The Food Irradiation Provisions (Scotland) Regulation 2000 (SSI 2000/309) came into force on 20 September 2000. Similar implementation regulations were introduced in England, Wales and Northern Ireland.
Following consideration of SSI 2000/309 by the Subordinate Legislation Committee and the Health & Community Care Committee of the Scottish Parliament, several changes were recommended which FSA Scotland agreed to take forward.
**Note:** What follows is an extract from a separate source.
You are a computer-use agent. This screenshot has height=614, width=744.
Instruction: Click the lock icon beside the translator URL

These included the clarification of two possible ambiguities resulting in two amendments to the 1990 Regulations. The first of these inserts new wording in Schedule 1, Part I (grant of irradiation licences) in paragraph 1 (f)(i) in order to clarify that the applicant for an irradiation licence has to state how irradiating a particular description of food for a particular purpose would benefit consumers (regulation 5 of the amending SSI).
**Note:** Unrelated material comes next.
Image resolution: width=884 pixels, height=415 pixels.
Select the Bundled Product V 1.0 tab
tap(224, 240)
The second amendment relates to paragraph 9 of Schedule 1 Part II (terms and conditions of irradiation licences). This is now re-written in three sub-paragraphs to make it clearer.
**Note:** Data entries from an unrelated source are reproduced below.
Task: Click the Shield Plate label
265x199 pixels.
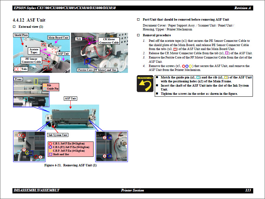Action: pos(21,35)
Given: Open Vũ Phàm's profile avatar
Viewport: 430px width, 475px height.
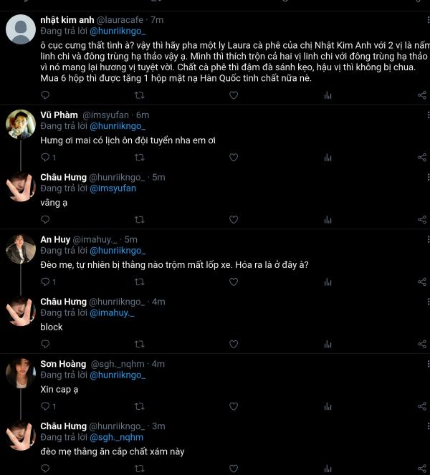Looking at the screenshot, I should (21, 124).
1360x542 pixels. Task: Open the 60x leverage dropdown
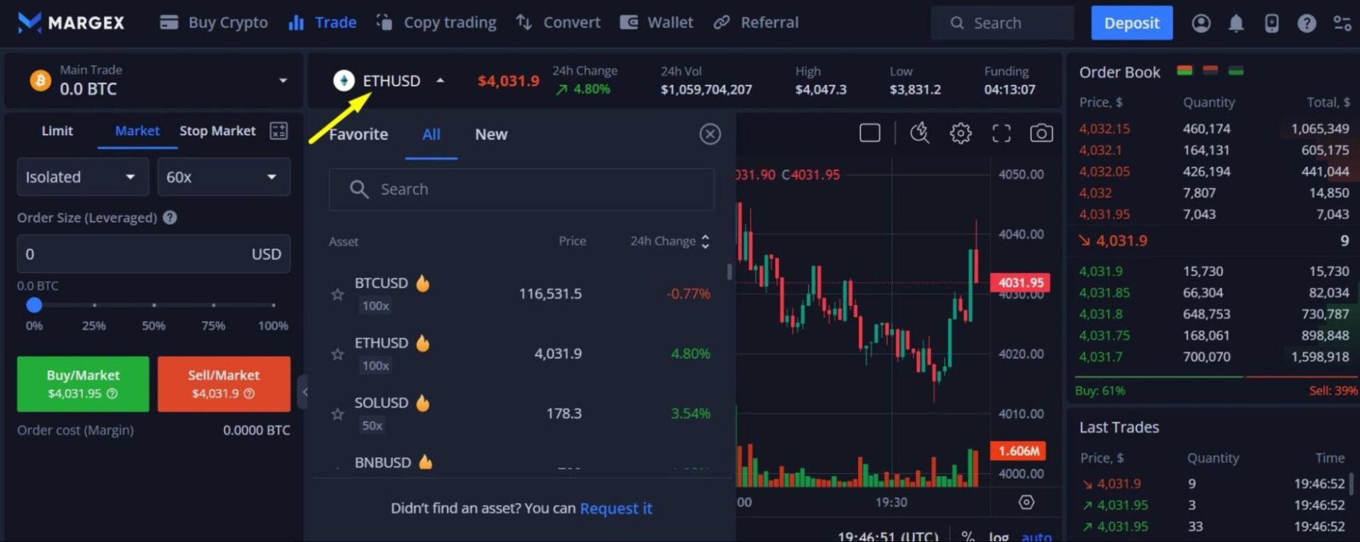click(223, 177)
New regulation 6A of SSI 2000/309 details the labelling required on the documents which should accompany irradiated food not intended for sale to the ultimate consumer or catering establishments. It was recommended by the Committees that regulation 6A be re-visited as the Committees considered that it was not entirely clear who would be responsible for a breach of regulation 6A.
The proposed amending SSI removes regulation 6A entirely and instead inserts the documentation requirements for documentation which must accompany irradiated foodstuffs into Schedules 1, 2 and 3, which are concerned with irradiation licences, importation of food and requirements for storage and transportation respectively.
The substance of the existing documentation requirements has not been changed, but it is now clearer what documentation should accompany irradiated foodstuffs at which stages of the distribution/sale chain.
The effect of inserting the documentation requirements into the Schedules is that no person can import, store or transport irradiated foodstuffs without the necessary documentation required in the appropriate Schedules and no person can sell irradiated foodstuffs unless they have been treated, imported, stored or transported in accordance with the Regulations (which includes complying with the documentation requirements).
Therefore, it is clear that the person who is responsible for breaching the documentation requirements can be the importer, storer, transporter or seller depending on the stage in the distribution/sale chain. The amendments to Schedules 1, 2 and 3 are contained in regulations 6(b) and (c), 8(a) and (c) and 9 of the amending SSI.
In addition, the opportunity has been taken to make some minor amendments consisting of the amendment of wording in part III of Schedule 1 to make it clear that amendment may be made to an irradiation licence which covers more than one type of foodstuff (regulation 7 of the amending SSI) and the inclusion of the words 'or territory' after 'country' in a number of places in Schedule 2 (regulation 8(b) of the amending SSI).
Also, the definition of 'the Directives' and 'Directive 1999/3' in regulation 2 have been removed because they were found to be unnecessary (regulation 3 of the amending SSI).
The FSA Scotland seek comments on this proposed amending SSI, a draft version of which is available on the FSA web site.